Rencontre avec Ed Wynne, le guitariste, John Egan, le flûtiste, et Joie Hinton, le claviériste, deux heures avant leur set mémorable...

Combien de concerts avez-vous joué depuis ‘Stonehage’, en 1983? (rires)

Ed : Approximativement, une bonne centaine. Peut-être plus!
Joie : Si notre mémoire est bonne!

Est-ce que jouer ‘live’ est un peu votre vie ?

Joie : J'y consacre un tiers de ma vie. La seconde est réservée au studio. Et la troisième à ne pas jouer de la musique. La vie familiale revêt également une certaine importance pour chacun d'entre nous. Même si une partie de mon habitation a été transformée en studio. Un amour de studio d'enregistrement ! Mais nous ne jouons pas 365 jours par an. Voilà la description de mon emploi du temps.

Le clan Ozric Tentacles vit-il en communauté ? Partagez-vous les idées de la génération hippie des seventies ?

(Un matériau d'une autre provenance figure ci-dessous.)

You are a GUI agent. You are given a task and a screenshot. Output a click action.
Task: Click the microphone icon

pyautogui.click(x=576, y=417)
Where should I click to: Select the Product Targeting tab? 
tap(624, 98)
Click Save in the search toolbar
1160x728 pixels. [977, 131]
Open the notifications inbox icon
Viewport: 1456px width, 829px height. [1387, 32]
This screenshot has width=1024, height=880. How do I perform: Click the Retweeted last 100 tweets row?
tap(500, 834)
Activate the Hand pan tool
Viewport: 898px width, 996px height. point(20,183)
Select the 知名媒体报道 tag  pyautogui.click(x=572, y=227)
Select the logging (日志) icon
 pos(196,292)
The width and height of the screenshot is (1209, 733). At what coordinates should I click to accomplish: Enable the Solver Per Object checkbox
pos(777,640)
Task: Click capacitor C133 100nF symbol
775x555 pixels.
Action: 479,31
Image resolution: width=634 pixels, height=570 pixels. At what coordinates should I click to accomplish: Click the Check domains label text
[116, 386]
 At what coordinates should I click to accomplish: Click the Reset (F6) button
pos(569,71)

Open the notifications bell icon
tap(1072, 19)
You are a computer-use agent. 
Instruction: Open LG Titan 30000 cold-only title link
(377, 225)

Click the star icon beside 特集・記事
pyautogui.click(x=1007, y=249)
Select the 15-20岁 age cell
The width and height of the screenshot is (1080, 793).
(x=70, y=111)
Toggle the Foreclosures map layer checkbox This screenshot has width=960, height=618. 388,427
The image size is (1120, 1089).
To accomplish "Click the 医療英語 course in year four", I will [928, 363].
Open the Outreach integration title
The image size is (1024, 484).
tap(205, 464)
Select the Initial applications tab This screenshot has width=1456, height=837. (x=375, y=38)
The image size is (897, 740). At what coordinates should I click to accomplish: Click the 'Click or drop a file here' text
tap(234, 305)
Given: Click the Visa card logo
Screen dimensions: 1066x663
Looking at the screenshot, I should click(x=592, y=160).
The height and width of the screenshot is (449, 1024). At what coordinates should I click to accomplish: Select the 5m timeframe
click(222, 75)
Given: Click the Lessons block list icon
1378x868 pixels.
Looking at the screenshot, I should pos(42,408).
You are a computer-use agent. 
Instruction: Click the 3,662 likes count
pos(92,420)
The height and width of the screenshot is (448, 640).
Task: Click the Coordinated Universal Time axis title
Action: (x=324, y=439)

Joie : Non, nous ne vivons pas ensemble et ne souhaitons pas fonder une communauté. Nous avons chacun notre chez soi.
Ed : Nous ne partageons pas les idées des hippies et n'essayons pas davantage de les propager auprès de notre public.

Pensez-vous qu'Ozric Tentacles appartient à un monde où le punk n'était rien d'autre qu'un mauvais voyage à l'acide ?

Joie : Effectivement. Pourtant, notre drummer, Merv, a sévi au sein d'un ensemble punk. Mais il avait les cheveux trop longs pour y végéter. Sans quoi je partage totalement ce point de vue.

Zia est impliqué chez Union, alors que Joie et Merv participent aux expérimentations d'Eat Static. Quel est l'intérêt de cette dispersion?

Joie : Le plaisir, l'amusement. Découvrir de nouvelles perspectives sonores.

Est-il exact qu'en public, lorsqu'un musicien commet une erreur, le groupe la répète quatre fois, de manière à marquer un nouveau point de départ pour la suite des événements? Quelle est la part d'improvisation dans votre musique? Vos compositions arrivent-elles par accident?

Joie : Oui, de nombreuses compositions arrivent par accident. Et nous commettons de nombreuses erreurs (rires). Il est exact que lorsque quelqu'un d'entre nous se fourvoie, nous reproduisons quatre fois son erreur pour indiquer une nouvelle orientation musicale à suivre. Une justification pour multiplier les erreurs (rires). Elles sont très utiles, je les affectionne...
Ed : Près de cinquante pour cent de notre musique est improvisé. Nous structurons une base à nos compositions qui se retrouve sur disque. Mais elle doit être susceptible d'être retravaillée. Ce qui nous permet de nous rendre où bon nous semble... Deux à trois titres interprétés ce soir iront certainement dans ce sens...

Les parties vocales sont pratiquement inexistantes dans la musique d'Ozric Tentacles. Pensez-vous que le chant soit un mauvais instrument ? Et pourquoi ?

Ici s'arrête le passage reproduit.